** DIRECTIONS **
Scan the material for the word "Locate", and copy each line where it shows up.

** MATERIAL FOR THE TASK **
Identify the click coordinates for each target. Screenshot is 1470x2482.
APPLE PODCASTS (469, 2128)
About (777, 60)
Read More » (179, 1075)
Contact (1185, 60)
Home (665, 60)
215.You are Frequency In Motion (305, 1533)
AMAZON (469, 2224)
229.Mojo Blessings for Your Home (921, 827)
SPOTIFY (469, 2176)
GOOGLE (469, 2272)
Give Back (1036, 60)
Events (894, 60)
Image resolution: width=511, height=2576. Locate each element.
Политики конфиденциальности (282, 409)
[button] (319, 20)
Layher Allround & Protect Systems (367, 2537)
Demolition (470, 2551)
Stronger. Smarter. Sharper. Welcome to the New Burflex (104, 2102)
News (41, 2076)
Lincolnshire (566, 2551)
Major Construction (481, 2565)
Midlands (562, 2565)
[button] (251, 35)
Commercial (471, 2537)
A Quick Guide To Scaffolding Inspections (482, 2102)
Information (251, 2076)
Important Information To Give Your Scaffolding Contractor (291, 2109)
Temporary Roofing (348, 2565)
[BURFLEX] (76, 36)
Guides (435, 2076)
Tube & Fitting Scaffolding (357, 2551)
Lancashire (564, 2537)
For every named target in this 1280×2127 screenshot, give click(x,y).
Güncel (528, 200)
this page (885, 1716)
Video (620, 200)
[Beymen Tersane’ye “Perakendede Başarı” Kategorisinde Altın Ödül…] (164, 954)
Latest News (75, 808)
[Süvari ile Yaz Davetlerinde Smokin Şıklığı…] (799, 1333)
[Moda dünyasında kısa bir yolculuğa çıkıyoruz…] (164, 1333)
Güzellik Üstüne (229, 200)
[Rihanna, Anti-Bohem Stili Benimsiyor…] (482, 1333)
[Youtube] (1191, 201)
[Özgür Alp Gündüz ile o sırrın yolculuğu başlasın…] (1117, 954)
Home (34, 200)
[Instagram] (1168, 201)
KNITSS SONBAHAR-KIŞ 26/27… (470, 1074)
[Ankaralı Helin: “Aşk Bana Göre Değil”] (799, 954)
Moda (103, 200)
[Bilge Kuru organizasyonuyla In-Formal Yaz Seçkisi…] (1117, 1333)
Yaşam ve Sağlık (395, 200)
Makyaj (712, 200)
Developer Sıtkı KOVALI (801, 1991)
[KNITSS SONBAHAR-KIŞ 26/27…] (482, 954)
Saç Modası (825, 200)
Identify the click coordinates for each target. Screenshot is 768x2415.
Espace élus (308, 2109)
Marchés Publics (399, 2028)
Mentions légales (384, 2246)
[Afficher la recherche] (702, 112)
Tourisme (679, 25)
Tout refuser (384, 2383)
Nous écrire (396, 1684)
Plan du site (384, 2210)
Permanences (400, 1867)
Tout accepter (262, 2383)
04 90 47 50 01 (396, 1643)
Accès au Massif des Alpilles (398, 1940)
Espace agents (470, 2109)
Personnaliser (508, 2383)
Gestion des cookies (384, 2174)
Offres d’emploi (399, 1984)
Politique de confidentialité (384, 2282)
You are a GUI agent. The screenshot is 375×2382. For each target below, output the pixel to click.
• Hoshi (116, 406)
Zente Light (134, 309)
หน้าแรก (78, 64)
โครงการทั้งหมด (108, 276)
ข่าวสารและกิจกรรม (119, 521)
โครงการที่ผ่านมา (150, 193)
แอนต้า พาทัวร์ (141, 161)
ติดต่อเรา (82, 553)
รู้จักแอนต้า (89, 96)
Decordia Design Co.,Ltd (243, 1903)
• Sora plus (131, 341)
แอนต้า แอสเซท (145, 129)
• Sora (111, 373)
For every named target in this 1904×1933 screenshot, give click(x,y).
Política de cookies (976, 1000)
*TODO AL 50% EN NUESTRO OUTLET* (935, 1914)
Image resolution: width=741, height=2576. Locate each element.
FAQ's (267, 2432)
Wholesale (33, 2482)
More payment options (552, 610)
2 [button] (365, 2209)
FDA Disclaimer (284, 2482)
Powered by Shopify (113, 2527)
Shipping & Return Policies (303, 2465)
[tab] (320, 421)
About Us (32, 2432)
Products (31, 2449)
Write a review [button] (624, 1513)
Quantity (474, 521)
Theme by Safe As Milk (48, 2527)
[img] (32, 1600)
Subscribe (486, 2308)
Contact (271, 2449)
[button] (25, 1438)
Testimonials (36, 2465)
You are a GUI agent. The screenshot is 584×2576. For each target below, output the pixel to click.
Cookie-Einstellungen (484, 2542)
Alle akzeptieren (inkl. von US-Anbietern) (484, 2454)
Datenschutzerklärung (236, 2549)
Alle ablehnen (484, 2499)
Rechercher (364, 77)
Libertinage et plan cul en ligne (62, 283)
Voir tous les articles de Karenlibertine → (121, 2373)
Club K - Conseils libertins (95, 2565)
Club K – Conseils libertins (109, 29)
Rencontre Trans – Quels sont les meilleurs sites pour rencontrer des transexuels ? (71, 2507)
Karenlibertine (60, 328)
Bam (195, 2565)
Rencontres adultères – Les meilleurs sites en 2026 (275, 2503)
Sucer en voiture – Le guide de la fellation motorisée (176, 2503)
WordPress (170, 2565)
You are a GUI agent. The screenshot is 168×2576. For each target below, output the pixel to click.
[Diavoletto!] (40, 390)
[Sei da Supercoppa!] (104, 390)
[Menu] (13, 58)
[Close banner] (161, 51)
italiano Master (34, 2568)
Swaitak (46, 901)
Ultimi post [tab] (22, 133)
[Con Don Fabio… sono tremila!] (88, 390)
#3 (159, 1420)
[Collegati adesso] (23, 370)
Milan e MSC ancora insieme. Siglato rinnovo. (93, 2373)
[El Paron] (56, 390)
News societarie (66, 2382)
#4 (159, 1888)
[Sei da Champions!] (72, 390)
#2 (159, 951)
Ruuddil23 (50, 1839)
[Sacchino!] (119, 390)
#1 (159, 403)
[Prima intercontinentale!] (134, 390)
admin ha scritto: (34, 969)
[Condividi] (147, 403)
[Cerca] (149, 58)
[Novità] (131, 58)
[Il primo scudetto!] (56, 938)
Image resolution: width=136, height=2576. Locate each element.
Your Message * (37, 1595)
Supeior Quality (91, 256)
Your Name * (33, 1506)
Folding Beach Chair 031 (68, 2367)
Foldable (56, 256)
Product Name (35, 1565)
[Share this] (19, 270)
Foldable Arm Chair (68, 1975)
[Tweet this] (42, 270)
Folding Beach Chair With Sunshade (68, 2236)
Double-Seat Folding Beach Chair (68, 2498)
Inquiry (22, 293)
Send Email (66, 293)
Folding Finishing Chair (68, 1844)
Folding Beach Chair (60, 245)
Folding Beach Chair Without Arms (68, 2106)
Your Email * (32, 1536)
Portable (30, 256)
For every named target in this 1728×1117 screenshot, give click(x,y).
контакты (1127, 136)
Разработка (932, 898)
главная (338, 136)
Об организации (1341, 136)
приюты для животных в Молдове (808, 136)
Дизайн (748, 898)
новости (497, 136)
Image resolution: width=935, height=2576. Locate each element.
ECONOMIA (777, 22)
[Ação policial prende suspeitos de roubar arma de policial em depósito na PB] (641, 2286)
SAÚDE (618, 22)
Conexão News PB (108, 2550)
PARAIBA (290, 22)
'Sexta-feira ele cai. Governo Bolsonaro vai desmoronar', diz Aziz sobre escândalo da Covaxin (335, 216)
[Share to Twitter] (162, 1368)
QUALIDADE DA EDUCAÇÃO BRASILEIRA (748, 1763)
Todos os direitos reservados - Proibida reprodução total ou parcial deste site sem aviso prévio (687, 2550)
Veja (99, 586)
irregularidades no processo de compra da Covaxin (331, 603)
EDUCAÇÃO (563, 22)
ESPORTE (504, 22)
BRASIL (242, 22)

** RESPONSE **
Image resolution: width=511, height=2576. Locate each element.
Image resolution: width=741, height=2576. Locate each element.
Image resolution: width=136, height=2576. Locate each element.
Image resolution: width=935, height=2576. Locate each element.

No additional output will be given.